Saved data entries
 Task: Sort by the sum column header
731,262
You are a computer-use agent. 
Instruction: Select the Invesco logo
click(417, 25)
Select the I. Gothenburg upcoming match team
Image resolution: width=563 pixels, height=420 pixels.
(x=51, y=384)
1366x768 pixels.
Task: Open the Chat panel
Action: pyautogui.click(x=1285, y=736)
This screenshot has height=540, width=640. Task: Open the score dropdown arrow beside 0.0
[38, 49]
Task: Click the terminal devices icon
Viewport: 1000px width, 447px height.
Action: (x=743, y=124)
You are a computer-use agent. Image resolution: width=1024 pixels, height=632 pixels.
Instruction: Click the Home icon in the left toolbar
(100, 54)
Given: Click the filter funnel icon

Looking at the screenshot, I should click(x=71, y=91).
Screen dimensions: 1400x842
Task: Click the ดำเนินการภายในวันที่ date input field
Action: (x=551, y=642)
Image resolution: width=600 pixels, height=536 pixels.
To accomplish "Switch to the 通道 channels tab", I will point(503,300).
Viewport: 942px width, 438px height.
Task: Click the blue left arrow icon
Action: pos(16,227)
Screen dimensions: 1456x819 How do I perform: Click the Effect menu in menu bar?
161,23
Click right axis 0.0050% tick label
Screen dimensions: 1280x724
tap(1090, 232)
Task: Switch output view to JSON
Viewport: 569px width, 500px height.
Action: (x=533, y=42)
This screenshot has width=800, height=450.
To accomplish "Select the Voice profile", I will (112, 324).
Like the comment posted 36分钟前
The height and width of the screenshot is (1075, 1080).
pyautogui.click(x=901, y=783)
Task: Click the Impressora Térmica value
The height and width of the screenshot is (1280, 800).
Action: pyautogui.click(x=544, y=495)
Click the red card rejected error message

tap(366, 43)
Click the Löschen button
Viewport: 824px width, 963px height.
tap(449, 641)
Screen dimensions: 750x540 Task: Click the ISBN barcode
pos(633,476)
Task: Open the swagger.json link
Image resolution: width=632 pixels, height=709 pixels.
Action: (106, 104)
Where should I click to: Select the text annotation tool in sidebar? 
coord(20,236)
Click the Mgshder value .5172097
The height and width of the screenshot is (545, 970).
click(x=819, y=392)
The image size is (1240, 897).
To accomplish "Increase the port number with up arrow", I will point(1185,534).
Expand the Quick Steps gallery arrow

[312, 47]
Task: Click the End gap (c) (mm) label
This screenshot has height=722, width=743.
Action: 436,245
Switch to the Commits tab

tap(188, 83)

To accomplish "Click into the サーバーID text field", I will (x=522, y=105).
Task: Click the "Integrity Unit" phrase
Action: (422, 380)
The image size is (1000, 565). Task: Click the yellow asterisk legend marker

**WHAT YOU WILL DO**
Lines containing the word "agent" must be found in the data above and copied.

**RESPONSE TO THE TASK**
You are a computer-use agent. 
You are a computer-use agent. Image resolution: width=1024 pixels, height=632 pixels.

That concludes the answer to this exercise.